* Questions on the material *
**a.** Return the passage of the tax inequality post starting with "Tax Inequality" and going on through "though not all.", copied word for word.
**b.** Write the next part of the tax inequality post, picking up after its final sentence.

Monday, November 27, 2006

Tax Inequality

Interesting read from the NYT.

Several highlights:

Mr. Buffett compiled a data sheet of the men and women who work in his office. He had each of them make a fraction; the numerator was how much they paid in federal income tax and in payroll taxes for Social Security and Medicare, and the denominator was their taxable income. The people in his office were mostly secretaries and clerks, though not all.

It turned out that Mr. Buffett, with immense income from dividends and capital gains, paid far, far less as a fraction of his income than the secretaries or the clerks or anyone else in his office. Further, in conversation it came up that Mr. Buffett doesn’t use any tax planning at all. He just pays as the Internal Revenue Code requires. “How can this be fair?” he asked of how little he pays relative to his employees. “How can this be right?”

It is no mystery that 10% of ten thousand is not the same as 10% of a hundred thousand or a million. However, I was under the impression that usually the case was that people with higher income paid a higher percentage in taxes. Mr. Buffet's counterexample doesn't prove that this isn't the case, but I can't imagine it is too far from being representative. If anyone has hard figures on this I'd be interested to see them.

* Material shown *
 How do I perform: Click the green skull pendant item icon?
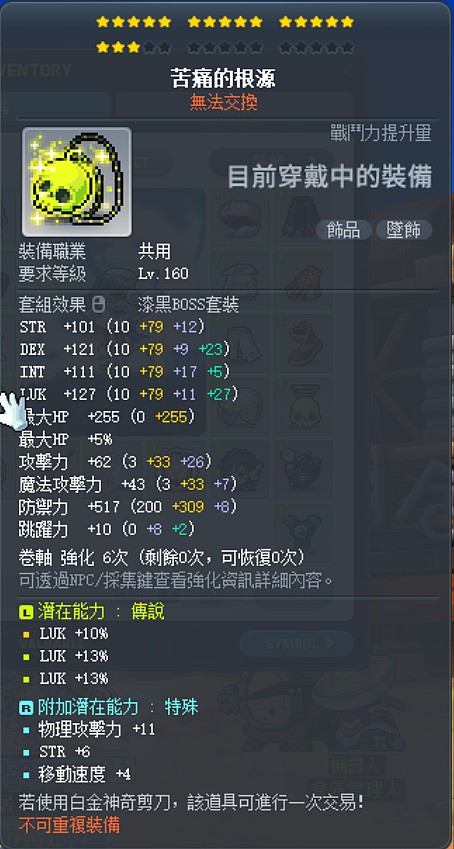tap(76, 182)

...

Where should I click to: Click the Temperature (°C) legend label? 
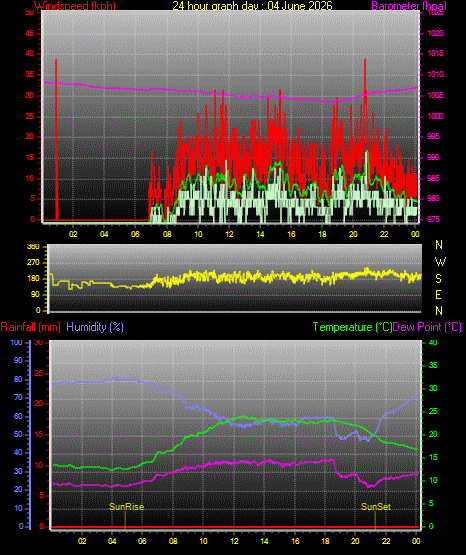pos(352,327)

* Responses to the exercise *
**a.**
Tax Inequality

Interesting read from the NYT.

Several highlights:

Mr. Buffett compiled a data sheet of the men and women who work in his office. He had each of them make a fraction; the numerator was how much they paid in federal income tax and in payroll taxes for Social Security and Medicare, and the denominator was their taxable income. The people in his office were mostly secretaries and clerks, though not all.

**b.**
By this time, we Republicans had added a mere $2.7 trillion to the national debt. So much for tax cuts adding to revenue. To be fair, corporate profits taxes have increased greatly, as corporate profits have increased stupendously. This may be because of the cut in corporate tax rates. Anything is possible.

Another big(er) moral dilemma, but this one is widely known.

The third argument that kind, well-meaning people made in response to the idea of rolling back the tax cuts was this: “Don’t raise taxes. Cut spending.”

I think it is also widely known that this simply does not happen. The article gives some more evidence supporting this. Certainly it does not happen by fighting unnecessary wars while giving cost-inefficient (at best) contracts in silver plates to big contractors.